Par ses origines comme par ses aptitudes personnelles et les habitudes laborieuses de toute sa vie, Charles-Marie de Fontette était mieux que personne en mesure de mener à bonne fin une pareille tâche. Né à Dijon en 1710 dans une famille où se perpétuait depuis, plus d’un siècle la tradition des études sérieuses et du généreux emploi de la richesse[1], pourvu dès l’âge de vingt-six ans d’une charge de conseiller qui, en le maintenant au rang qu’avaient occupé ses pères, lui imposait aussi le devoir d’allier à leur exemple les mérites de l’érudit et du lettré aux mœurs sévères du magistrat, enfin possesseur d’une admirable bibliothèque et doué d’une imperturbable mémoire, — il n’avait, pour édifier le monument auquel il devait attacher son nom, qu’à combiner les matériaux placés les uns à portée de sa main, les autres à des distances d’où sa fortune, aussi bien que son propre savoir, lui permettait de les attirer à lui.

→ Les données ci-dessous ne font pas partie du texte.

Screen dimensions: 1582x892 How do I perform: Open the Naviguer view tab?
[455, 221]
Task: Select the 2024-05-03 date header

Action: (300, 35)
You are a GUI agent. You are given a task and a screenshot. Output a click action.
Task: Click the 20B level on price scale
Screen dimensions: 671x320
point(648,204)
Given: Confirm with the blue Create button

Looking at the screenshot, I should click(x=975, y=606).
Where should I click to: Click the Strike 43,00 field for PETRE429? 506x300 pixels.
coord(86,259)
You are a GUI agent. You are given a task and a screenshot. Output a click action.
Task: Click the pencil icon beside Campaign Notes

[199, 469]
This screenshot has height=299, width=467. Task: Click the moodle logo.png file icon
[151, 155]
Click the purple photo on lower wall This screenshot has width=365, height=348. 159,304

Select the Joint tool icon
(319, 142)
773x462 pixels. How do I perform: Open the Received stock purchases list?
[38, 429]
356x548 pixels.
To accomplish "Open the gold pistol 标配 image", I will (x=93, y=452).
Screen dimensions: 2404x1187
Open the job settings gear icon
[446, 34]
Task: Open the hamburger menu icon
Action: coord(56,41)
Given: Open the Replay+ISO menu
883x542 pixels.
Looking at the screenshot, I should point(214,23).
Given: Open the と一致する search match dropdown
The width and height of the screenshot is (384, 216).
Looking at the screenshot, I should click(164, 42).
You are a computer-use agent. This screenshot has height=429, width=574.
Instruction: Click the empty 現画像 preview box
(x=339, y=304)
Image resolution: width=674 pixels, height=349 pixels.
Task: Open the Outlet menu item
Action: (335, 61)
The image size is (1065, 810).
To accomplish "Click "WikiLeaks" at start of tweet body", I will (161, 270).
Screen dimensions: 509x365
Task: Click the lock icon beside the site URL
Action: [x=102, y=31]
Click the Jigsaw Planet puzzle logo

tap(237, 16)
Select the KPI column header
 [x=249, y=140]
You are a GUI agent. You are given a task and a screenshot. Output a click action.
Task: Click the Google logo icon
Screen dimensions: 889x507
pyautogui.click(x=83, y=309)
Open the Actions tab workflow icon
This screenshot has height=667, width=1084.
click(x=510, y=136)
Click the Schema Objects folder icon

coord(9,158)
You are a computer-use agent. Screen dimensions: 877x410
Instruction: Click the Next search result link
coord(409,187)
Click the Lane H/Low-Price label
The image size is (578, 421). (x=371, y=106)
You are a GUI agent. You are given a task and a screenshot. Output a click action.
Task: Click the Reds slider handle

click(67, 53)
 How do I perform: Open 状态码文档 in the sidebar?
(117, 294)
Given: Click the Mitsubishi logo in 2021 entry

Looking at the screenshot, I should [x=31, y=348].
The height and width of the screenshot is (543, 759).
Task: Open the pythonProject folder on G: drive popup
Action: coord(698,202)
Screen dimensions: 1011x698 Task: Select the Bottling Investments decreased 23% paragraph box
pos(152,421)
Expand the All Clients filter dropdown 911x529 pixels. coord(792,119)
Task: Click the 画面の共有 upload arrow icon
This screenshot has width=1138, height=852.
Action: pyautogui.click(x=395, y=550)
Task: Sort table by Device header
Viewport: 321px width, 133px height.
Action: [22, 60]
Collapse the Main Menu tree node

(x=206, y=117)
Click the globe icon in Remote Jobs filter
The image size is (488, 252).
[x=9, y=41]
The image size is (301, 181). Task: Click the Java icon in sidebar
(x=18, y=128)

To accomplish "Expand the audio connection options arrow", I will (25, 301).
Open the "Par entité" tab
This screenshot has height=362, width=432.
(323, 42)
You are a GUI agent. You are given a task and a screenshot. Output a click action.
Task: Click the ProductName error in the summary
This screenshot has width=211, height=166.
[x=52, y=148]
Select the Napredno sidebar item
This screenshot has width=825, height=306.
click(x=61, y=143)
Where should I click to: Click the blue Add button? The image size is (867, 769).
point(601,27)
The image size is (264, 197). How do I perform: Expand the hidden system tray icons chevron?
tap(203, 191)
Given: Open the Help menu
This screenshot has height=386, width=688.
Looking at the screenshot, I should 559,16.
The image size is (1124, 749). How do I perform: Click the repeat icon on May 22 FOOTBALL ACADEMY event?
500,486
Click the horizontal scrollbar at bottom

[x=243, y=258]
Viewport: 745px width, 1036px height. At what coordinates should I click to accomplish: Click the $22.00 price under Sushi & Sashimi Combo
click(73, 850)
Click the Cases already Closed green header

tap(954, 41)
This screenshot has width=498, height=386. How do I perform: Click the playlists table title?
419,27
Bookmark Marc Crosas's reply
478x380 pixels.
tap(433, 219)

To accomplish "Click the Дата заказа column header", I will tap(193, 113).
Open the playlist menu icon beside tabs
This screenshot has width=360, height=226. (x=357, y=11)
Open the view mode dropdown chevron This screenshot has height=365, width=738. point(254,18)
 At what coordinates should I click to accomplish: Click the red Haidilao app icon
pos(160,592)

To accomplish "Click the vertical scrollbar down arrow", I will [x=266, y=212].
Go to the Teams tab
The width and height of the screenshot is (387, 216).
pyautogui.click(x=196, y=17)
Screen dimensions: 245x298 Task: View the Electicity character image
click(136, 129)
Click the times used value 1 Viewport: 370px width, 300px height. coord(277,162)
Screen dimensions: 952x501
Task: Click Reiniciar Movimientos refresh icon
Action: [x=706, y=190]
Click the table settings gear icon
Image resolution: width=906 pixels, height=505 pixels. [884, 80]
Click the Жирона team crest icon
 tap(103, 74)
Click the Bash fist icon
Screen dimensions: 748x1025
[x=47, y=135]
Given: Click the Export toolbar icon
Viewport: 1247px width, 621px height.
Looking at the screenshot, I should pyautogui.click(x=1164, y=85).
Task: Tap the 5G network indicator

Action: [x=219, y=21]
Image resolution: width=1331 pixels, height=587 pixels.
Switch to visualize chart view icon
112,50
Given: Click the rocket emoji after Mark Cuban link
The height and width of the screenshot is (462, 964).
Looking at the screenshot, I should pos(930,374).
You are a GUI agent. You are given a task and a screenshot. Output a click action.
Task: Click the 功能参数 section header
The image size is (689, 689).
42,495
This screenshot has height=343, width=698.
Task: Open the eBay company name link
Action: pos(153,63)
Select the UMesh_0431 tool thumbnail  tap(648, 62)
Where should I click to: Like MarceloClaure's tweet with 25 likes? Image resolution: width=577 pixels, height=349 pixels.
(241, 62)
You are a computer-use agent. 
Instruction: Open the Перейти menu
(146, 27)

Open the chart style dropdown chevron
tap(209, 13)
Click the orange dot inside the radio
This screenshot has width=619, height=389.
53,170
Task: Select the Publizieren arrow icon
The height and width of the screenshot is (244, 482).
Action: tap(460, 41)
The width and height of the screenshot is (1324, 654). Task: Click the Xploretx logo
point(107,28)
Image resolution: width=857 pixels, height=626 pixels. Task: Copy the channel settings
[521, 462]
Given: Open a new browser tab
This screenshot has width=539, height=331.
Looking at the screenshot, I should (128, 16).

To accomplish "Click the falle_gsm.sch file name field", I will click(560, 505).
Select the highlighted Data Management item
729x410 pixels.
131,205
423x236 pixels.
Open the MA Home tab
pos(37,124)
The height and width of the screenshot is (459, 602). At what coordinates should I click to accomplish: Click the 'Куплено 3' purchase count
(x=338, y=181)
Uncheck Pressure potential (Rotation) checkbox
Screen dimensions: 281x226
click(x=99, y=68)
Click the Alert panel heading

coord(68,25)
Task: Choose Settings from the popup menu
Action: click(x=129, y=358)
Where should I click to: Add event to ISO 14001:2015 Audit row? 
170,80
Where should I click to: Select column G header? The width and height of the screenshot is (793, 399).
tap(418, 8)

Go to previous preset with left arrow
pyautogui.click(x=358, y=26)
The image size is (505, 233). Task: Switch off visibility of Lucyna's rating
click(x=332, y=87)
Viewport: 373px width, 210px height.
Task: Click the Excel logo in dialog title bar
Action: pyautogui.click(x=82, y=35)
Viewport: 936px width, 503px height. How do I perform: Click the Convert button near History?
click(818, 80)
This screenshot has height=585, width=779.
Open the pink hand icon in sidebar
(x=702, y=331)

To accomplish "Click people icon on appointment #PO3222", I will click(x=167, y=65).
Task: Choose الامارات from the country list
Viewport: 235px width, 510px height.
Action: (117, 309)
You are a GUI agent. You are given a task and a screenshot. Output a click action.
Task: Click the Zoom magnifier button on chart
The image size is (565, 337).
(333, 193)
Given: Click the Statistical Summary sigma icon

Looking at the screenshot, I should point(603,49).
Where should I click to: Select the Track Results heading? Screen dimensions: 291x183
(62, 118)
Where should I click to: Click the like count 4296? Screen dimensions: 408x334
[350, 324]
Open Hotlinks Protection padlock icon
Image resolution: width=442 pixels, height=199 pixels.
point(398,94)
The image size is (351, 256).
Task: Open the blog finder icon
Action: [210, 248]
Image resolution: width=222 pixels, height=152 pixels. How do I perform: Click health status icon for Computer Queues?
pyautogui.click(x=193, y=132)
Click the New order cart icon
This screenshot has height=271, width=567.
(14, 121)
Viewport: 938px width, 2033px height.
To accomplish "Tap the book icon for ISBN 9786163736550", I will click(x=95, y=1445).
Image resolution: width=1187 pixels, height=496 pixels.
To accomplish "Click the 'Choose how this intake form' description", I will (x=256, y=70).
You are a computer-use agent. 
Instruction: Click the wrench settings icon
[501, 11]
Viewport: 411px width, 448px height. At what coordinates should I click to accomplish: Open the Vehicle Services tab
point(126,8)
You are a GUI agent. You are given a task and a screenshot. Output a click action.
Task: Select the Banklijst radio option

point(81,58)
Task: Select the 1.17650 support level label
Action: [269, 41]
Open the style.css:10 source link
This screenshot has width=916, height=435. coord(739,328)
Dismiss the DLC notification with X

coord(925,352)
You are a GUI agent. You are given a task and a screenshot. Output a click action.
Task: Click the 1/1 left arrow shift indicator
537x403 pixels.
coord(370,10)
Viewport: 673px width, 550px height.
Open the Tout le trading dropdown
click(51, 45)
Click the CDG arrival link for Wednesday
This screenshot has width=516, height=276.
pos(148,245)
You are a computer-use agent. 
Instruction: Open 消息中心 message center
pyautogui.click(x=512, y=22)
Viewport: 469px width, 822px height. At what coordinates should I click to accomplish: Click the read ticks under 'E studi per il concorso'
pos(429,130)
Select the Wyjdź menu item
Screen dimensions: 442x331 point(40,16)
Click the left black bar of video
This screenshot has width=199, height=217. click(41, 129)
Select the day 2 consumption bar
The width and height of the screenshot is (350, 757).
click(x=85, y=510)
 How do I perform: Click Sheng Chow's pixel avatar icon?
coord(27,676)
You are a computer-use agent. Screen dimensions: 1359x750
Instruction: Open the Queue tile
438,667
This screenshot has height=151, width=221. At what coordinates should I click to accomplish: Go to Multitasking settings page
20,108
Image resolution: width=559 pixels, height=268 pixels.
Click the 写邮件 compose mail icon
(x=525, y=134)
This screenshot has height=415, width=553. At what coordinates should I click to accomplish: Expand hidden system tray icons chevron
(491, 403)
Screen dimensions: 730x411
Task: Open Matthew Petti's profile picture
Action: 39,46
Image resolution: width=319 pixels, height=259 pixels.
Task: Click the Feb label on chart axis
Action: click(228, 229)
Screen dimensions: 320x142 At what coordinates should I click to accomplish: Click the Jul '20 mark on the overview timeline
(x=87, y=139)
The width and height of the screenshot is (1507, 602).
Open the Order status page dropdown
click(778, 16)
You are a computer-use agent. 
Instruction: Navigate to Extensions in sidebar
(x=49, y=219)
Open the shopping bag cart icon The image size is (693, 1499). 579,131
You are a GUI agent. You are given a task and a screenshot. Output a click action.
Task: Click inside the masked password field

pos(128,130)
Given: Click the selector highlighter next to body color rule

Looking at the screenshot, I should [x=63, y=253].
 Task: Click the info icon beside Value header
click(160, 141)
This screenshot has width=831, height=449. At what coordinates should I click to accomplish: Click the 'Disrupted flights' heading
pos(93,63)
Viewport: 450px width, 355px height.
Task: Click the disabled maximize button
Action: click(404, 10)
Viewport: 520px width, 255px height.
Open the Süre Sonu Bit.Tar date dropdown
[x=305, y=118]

Fontette toutefois, en composant sa collection, ne se bornait pas à rassembler des estampes et à les classer dans un ordre chronologique. A ces pièces historiques, collées sur des feuilles de papier portant chacune l’indication et la date du fait représenté, il ajoutait, en forme de commentaires, des observations manuscrites dont les termes peuvent quelquefois paraître un peu surannés, mais qui le plus souvent révèlent chez l’annotateur un jugement aussi sain qu’une connaissance approfondie des choses ou des personnages en cause. De plus, tout en poursuivant ce vaste travail d’iconologie, il préparait une nouvelle édition de la Bibliothèque historique du père Lelong, il en complétait ou en modifiait le texte suivant ce qu’il avait lui-même appris ou découvert, et, après quinze années d’application et de recherches, il publiait le premier volume de ce grand ouvrage ainsi refondu, — sauf à regretter modestement dans la préface, à s’accuser presque de n’avoir pas su faire mieux.

  1. Le bisaïeul de Fontette était ce Charles Fevret, conseiller au parlement de Bourgogne, dont un livre, le Traité de l’abus, est resté célèbre. Le fils de Charles Fevret, conseiller au parlement de Bourgogne comme son père et sous-doyen de sa compagnie, fonda la bibliothèque publique de la ville de Dijon.